Quelques jours après le NextFest, l'androïde a été présenté à la directrice de l'université de Memphis, puis à la conférence de l'American Association for Artificial Intelligence de Pittsburgh. Au milieu du mois de juillet, Phil s'est exprimé en public une dernière fois lors du Comic-Con de San Diego pour faire la promotion d'A Scanner Darkly, un long-métrage basé sur l'oeuvre éponyme de Philip K. Dick. Grâce à cette petite tournée, le robot a acquis une notoriété éclatante, à tel point que les employés de Google ont insisté pour le rencontrer. Enchanté par leur intérêt, David Hanson a accepté de leur rendre visite en Californie avec enthousiasme. Le rendez-vous a été fixé au mois de décembre suivant.

C'est en se rendant à Mountain View pour présenter Phil aux employés de Google que David Hanson a perdu la tête de l'androïde. L'artiste l'a tout bonnement oubliée dans l'avion qui l'avait emmené de Dallas à Las Vegas, où sa correspondance pour la côte Ouest l'attendait. Quand il s'en est rendu compte, la tête avait déjà été retrouvée par des employés de la compagnie aérienne et mise dans un vol à direction de San Francisco. David Hanson l'y a attendue longtemps, mais le sac de sport qui la contenait n'est jamais apparu sur le tapis roulant. D'une manière ou d'une autre, la tête s'était volatilisée. L'artiste a vite perdu l'espoir de retrouver sa création. Quand il a porté plainte contre le transporteur aérien, un juge lui a donné tort. Aujourd'hui, on ignore toujours ce qu'il est advenu de Phil.

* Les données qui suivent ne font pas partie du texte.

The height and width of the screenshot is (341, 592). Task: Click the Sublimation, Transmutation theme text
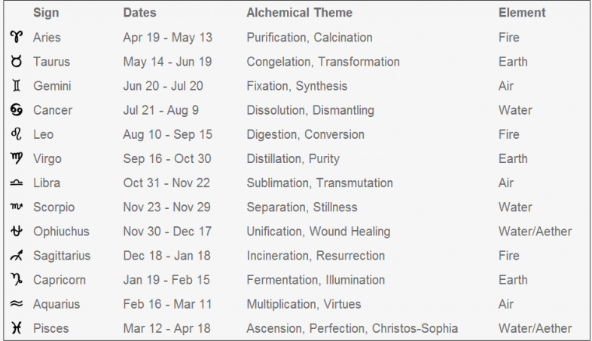tap(319, 183)
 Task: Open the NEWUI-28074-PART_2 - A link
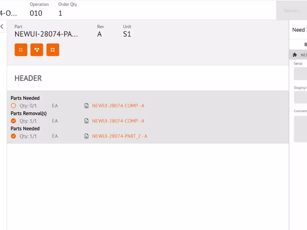click(119, 136)
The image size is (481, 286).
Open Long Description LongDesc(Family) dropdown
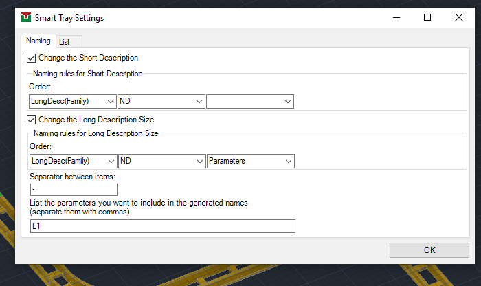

"J'ai trois hypothèses à propos de ce qui est arrivé à la tête, nous a expliqué Andrew Olney. Un, on l'a fait sauter. Un jour, je l'avais avec moi quand elle a été testée positive aux explosifs au portique de sécurité d'un aéroport. (…) Ma théorie est qu'elle a été perdue, testée positive et explosée par une équipe de déminage. Deux, elle a été transformée en bong. (…) Un fan l'a trouvée et convertie en pipe à eau pour communier avec l'essence de Philip K. Dick. Trois, la Raider's Theory. La tête a été déposée dans un entrepôt d'objets trouvés. Mais après avoir été stockée et numérotée, un rayon rose est descendu du ciel pour effacer ce numéro. De fait, la tête restera perdue pour toujours, parce qu'elle ne veut pas être trouvée." Philip K. Dick aurait sans doute beaucoup apprécié.